Le patrimoine écrit de la France est considérable. A l'heure où tout devient accessible numériquement, 500 000 à 700 000 titres publiés commercialement et encore sous droit d'auteur ne se trouvent qu'en bibliothèque ou sur le marché de l'occasion. En fait il en manque bien d'autres, issus notamment du travail universitaire. Mais, étant sans vocation commerciale, ils n'intéressent guère le ministre de la culture. N'en parlons plus.

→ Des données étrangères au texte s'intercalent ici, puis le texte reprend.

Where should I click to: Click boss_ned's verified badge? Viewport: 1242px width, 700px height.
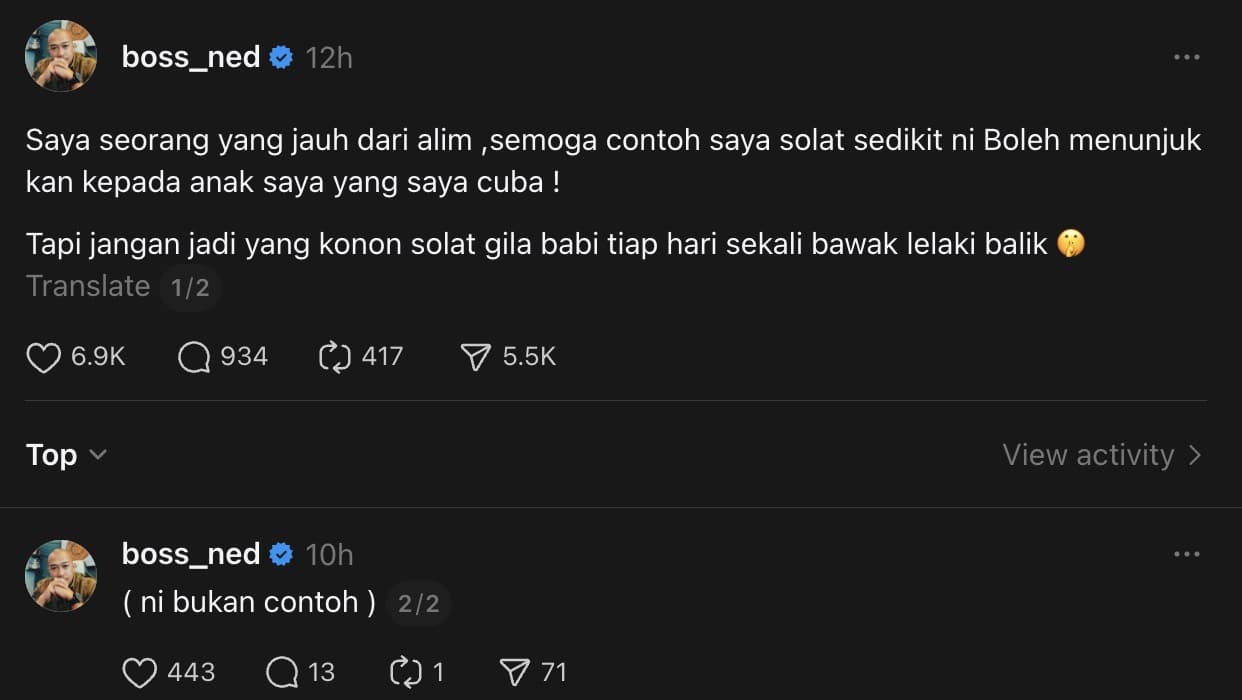pos(282,57)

Ces livres indisponibles, publiés au XXe siècle, trop peu rentables pour être réimprimés, ne peuvent être exploités numériquement qu'avec l'autorisation de l'auteur, ce qui ne fut que rarement prévu dans les contrats d'édition d'une époque qui ignorait tout du numérique. Mais le respect du droit d'auteur étant "peu rationnel du point de vue économique", une loi bientôt promulguée permet aux éditeurs de passer outre par le biais d'une gestion collective des droits numériques de ces livres dès lors qu'ils sont reconnus indisponibles par la Bibliothèque nationale de France. Les auteurs ont six mois pour s'y opposer mais nul n'est censé les prévenir. Tout cela est inspiré de l'accord transactionnel du procès Google aux Etats-Unis, rejeté par la justice américaine, dont tous les promoteurs privés et publics de la loi avaient longuement expliqué à quel point il était attentatoire au droit d'auteur.

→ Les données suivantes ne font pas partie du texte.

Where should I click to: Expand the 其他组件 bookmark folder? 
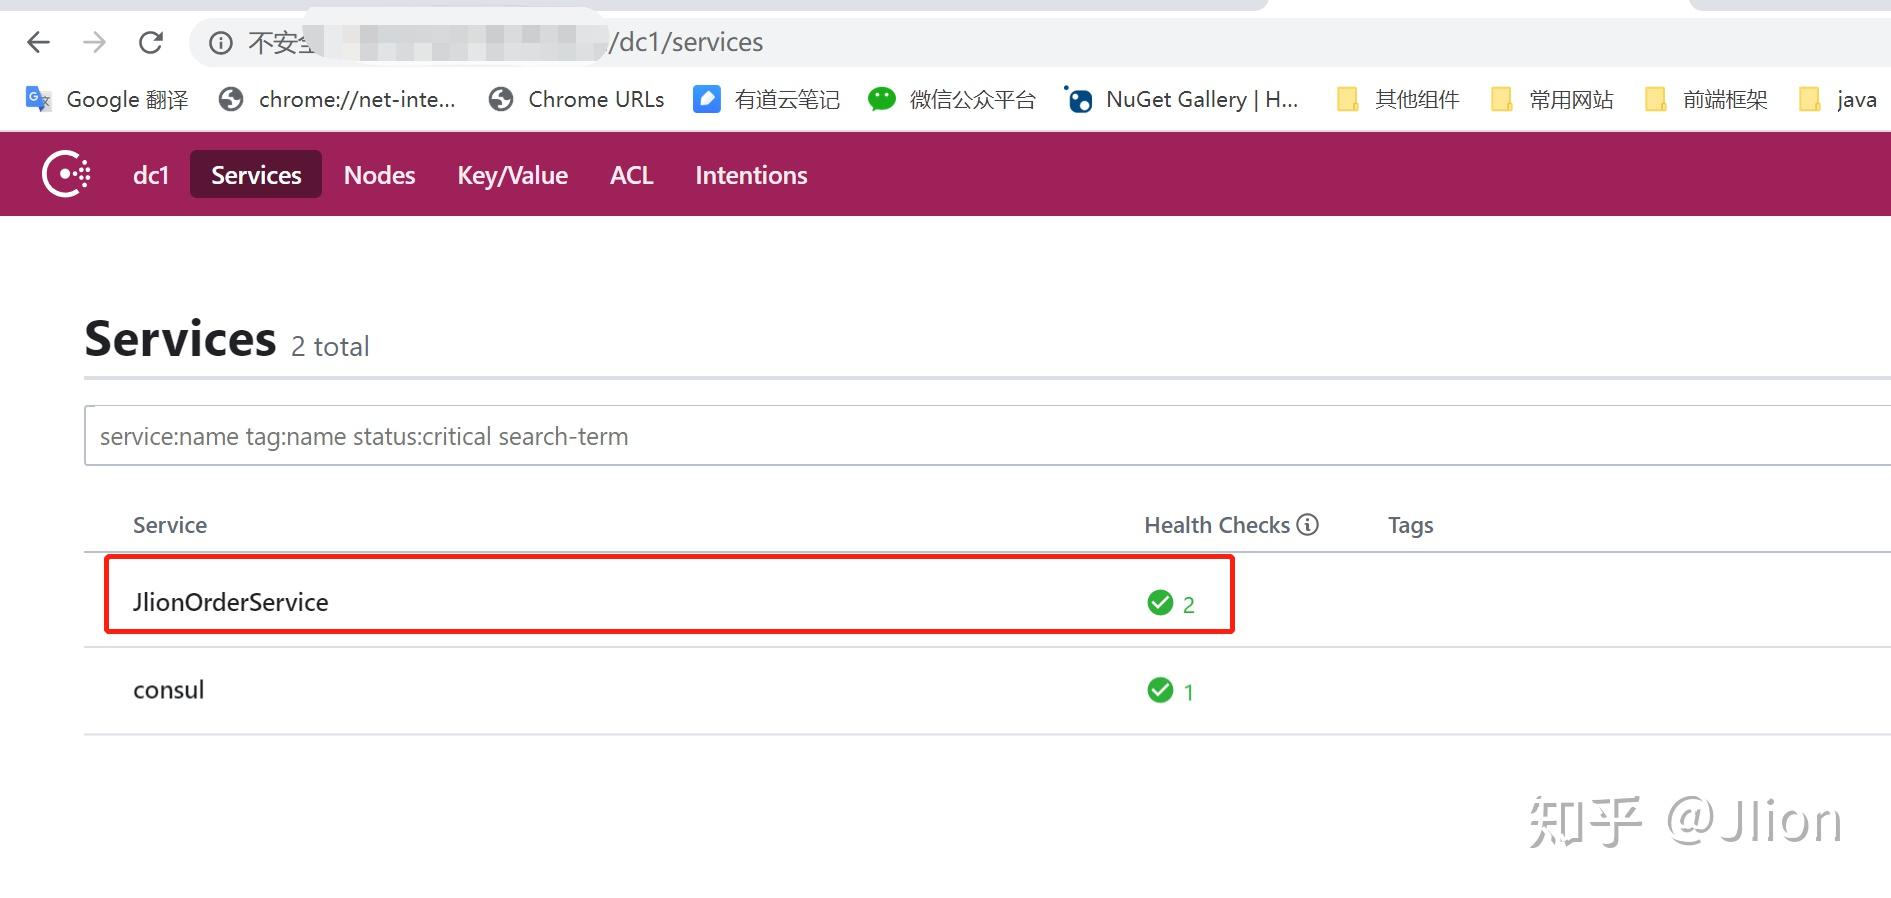tap(1398, 99)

Inspiré seulement, car l'accord Google était plus respectueux des droits et plus équilibré entre auteurs et éditeurs. La nouvelle loi permet, sans accord de l'auteur, la cession exclusive des droits numériques aux éditeurs n'ayant acquis que les droits de reproduction imprimée. Elle empêche les auteurs de s'y opposer en reniant le principe premier du droit d'auteur qui présume que l'auteur est titulaire exclusif de tous les droits sur son œuvre. L'auteur publiant son œuvre sur Internet serait alors contrefacteur, passible de trois ans de prison et 300 000 euros d'amende.

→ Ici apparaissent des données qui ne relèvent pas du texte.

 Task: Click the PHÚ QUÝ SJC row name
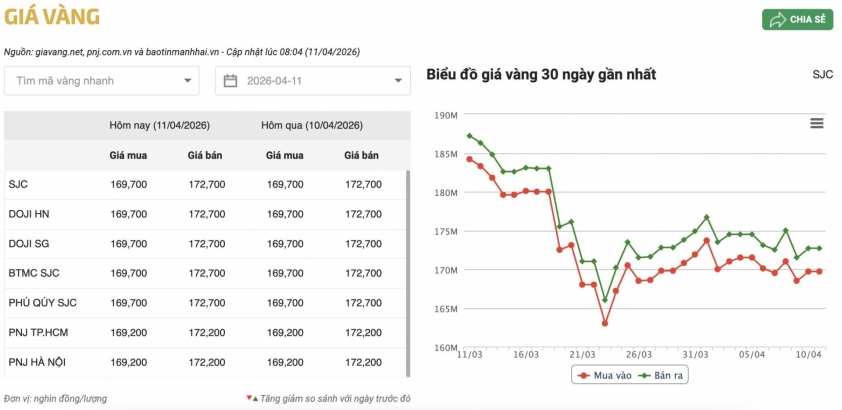[42, 303]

Cette loi est le volet législatif d'un accord-cadre signé en février 2011 par le ministre de la culture et destiné à financer la numérisation de ce patrimoine par un partenariat public-privé avec les éditeurs. Accord dont le contenu est resté secret, y compris de la représentation nationale, quasiment jusqu'à la fin du débat parlementaire le concernant. Nulle analyse du coût n'est publiée mais, vu le prix de production d'un livre numérique, il faut l'estimer entre 250 et 700 millions d'euros dont l'emprunt sur les investissements d'avenir financerait jusqu'à 40 %. Surprenant usage de l'emprunt dans un secteur non stratégique mettant en œuvre une technologie sans avenir quand tous les écrits seront numérisés. L'importance culturelle ne le justifie pas, il n'y a pas urgence et cela peut être réalisé par d'autres voies, à moindre coût et avec moins d'effets pervers.

Ce coût élevé devra être récupéré sur le marché du livre, dont l'élasticité est limitée, voire inexistante pour les bibliothèques. Elles sont la cible prévue de la vente par lots de l'accès aux œuvres, ce qui permet le prélèvement récurrent d'argent public pour rembourser l'argent public emprunté. Pire, nulle étude ne semble avoir évalué l'impact de l'arrivée en cinq ans de ces 500 000 à 700 000 titres, même numériques, sur un marché du livre qui est de 600 000 titres environ. Une part de ce marché sera nécessairement occupée par les ex-indisponibles.

Globalement, les éditeurs n'y perdront rien. Dans tous les cas ils touchent leur part qui est même plus importante dans le cas du livre numérique, voire une part additionnelle prise sur la rémunération de l'auteur. Pour les auteurs actuellement actifs, c'est une autre affaire : ils subiront pleinement la réduction de leur marché. Certains profiteront un peu du retour numérique de leurs œuvres anciennes, mais de façon infime, noyées dans la masse des 500 000 autres. Seront aussi victimes les jeunes éditeurs dont le fonds est récent et réduit.

Les dégâts seraient moindres en donnant gratuitement accès aux 30 à 60 % d'œuvres orphelines, évitant ainsi qu'elles n'accaparent des parts de marché sans bénéfice pour leurs auteurs introuvables et au détriment de leur visibilité par le public. Des parlementaires ont fini par l'obtenir, mais assorti de trop de restrictions pour être utile. Car si la rémunération des livres orphelins est sans destinataire, elle n'est pas pour autant perdue pour tout le monde.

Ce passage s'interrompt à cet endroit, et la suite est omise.